Geraldo Ataliba deu grandeza a tudo que fez. Jurista, escreveu centenas de pareceres e 12 livros de doutrina, de leitura obrigatória. Professor, ninguém o excedeu nas cátedras que conquistou mediante memoráveis concursos, na PUC-SP e na USP. Mestre de gerações e gerações, deixa um mundo de discípulos nos tribunais, nas academias e nos institutos. Ele foi o líder da escola paulista de direito tributário. Notável conferencista, com Celso Antônio, seu amigo desde a escola primária, inovou na tribuna: jamais uma conferência pode ser lida e o conferencista deve se comunicar intensamente com o público.

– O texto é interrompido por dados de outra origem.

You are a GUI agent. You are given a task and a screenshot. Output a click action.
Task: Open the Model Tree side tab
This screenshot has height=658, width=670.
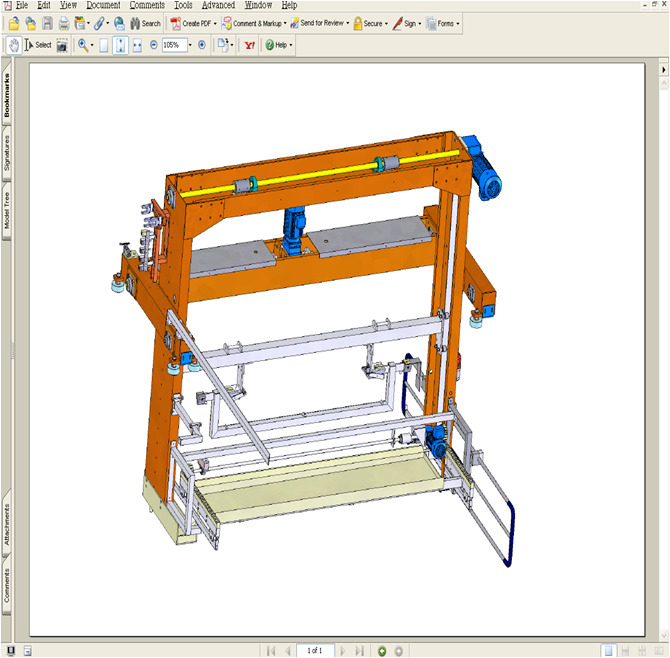click(7, 211)
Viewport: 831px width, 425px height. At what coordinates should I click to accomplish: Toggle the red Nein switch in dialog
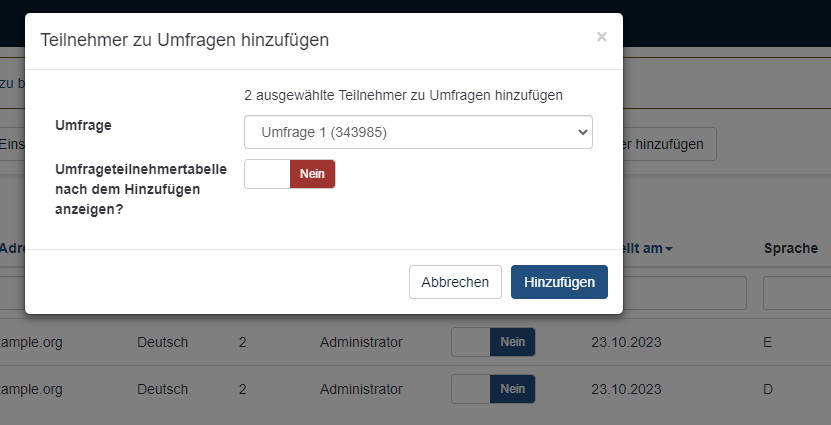click(290, 174)
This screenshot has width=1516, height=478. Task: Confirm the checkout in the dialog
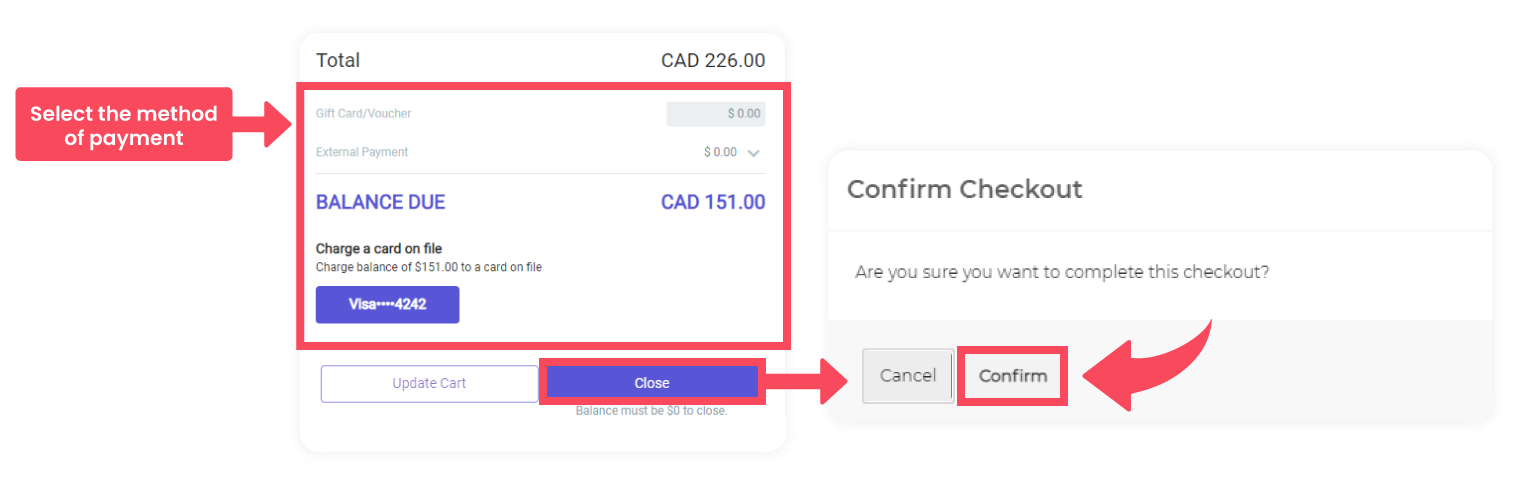click(x=1012, y=376)
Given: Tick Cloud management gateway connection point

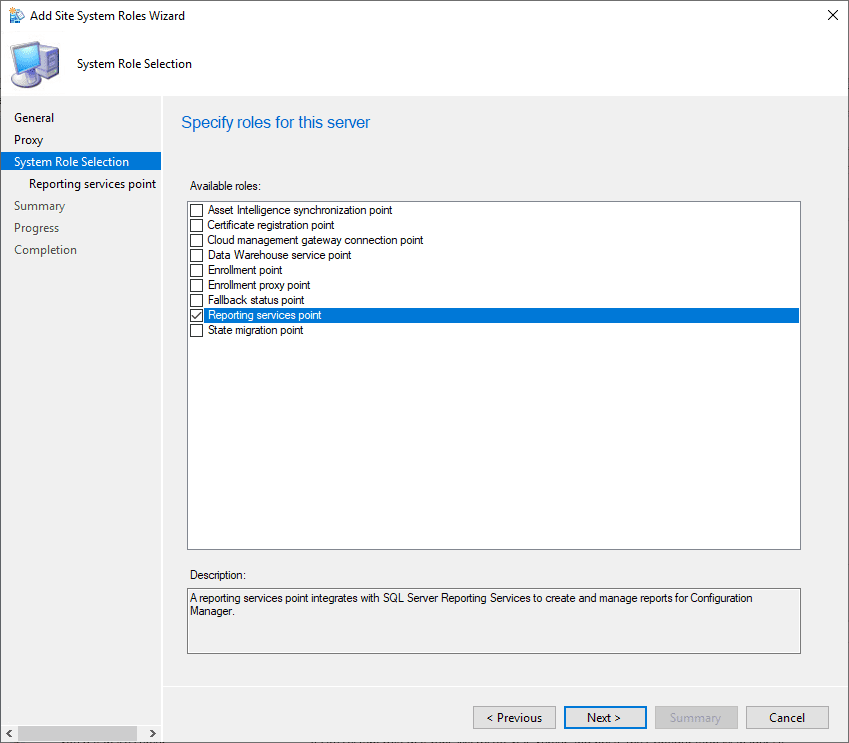Looking at the screenshot, I should [x=197, y=241].
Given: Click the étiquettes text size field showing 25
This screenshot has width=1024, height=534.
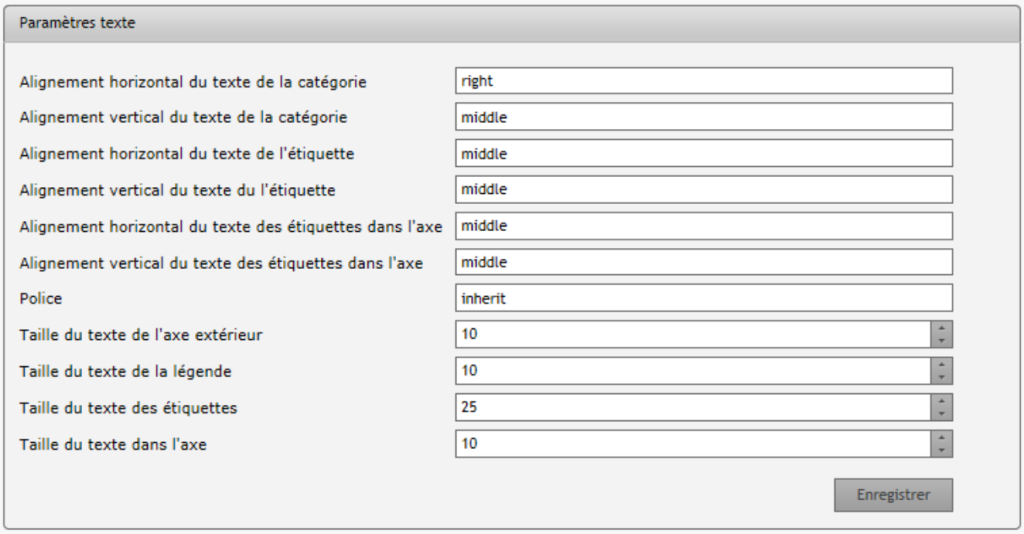Looking at the screenshot, I should (x=693, y=407).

Sua palavra prendia, encantava, eletrizava. Foi assim no Brasil todo, na maioria dos países americanos, em Portugal e na Espanha. Advogado, foi enorme a sua contribuição à Justiça. Ataliba, nos tribunais, lembrava Rui: também ele estuchava, destemidamente, da tribuna, na consciência dos juízes, a formidável responsabilidade destes na tarefa de realizar a segurança jurídica, apenas sujeitos à sua ciência e à sua consciência.
De uma feita, em um julgamento, presenciei Ataliba pedir a palavra para dizer a um juiz que a portaria que este teimava em aplicar simplesmente repetia dispositivo da Constituição. E que era muito mais nobre para um juiz invocar a Constituição, que é um ato da nação, do que invocar uma portaria, ato próprio dos porteiros. Ataliba, aliás, costumava dizer que certos juízes, quando se trata de aplicar portarias e decretos, fazem-no até com certo brilhantismo. Mas se se trata de aplicar a Constituição, esses juízes ficam atemorizados e acabam encontrando modo de não enfrentar o tema constitucional.
Geraldo Ataliba viveu intensamente. Foi grande em tudo que fez, repito. Mas ele tinha tranquilidade na sua base, na sua família. Por isso, ele muito amava sua mulher, Anna, esposa, amiga, companheira; os seus filhos, Fernando, Eduardo e Mariana; as suas noras, Roseli e Alice, o seu genro, Marcos, e o seu último amor, a sua netinha Marina -que os netos constituem o último amor de um homem e de uma mulher.
Ataliba morreu tal como viveu. Em uma de suas últimas conversas, ele disse que no dia em que saísse do hospital haveria uma festa, uma festa muito alegre ou muito triste. Tudo era uma festa na vida de Ataliba. É de Gabriel Garcia Marquez, lembrou a minha filha Ana Flávia, quando velávamos o corpo do nosso amigo, que "nada parece tanto com uma pessoa quanto a forma de sua morte".
É da tradição do Supremo Tribunal Federal não prestar homenagens. Ao que sei, o único advogado que a Corte Suprema homenageou foi Rui Barbosa. Pois o Supremo Tribunal, no último dia 16, quando do sepultamento de Geraldo Ataliba, prestou a este a maior das homenagens. Nesse dia o Supremo Tribunal não pôde julgar questões constitucionais porque quatro de seus juízes, inclusive o presidente, Sepúlveda Pertence, foram se despedir do amigo, do mestre, do companheiro de idéias.
O Supremo Tribunal, no dia 16, não teve quórum constitucional. Justa e merecida homenagem da Corte Suprema, a quem cabe guardar e proteger a Constituição, a quem mais a amou, respeitou e reverenciou.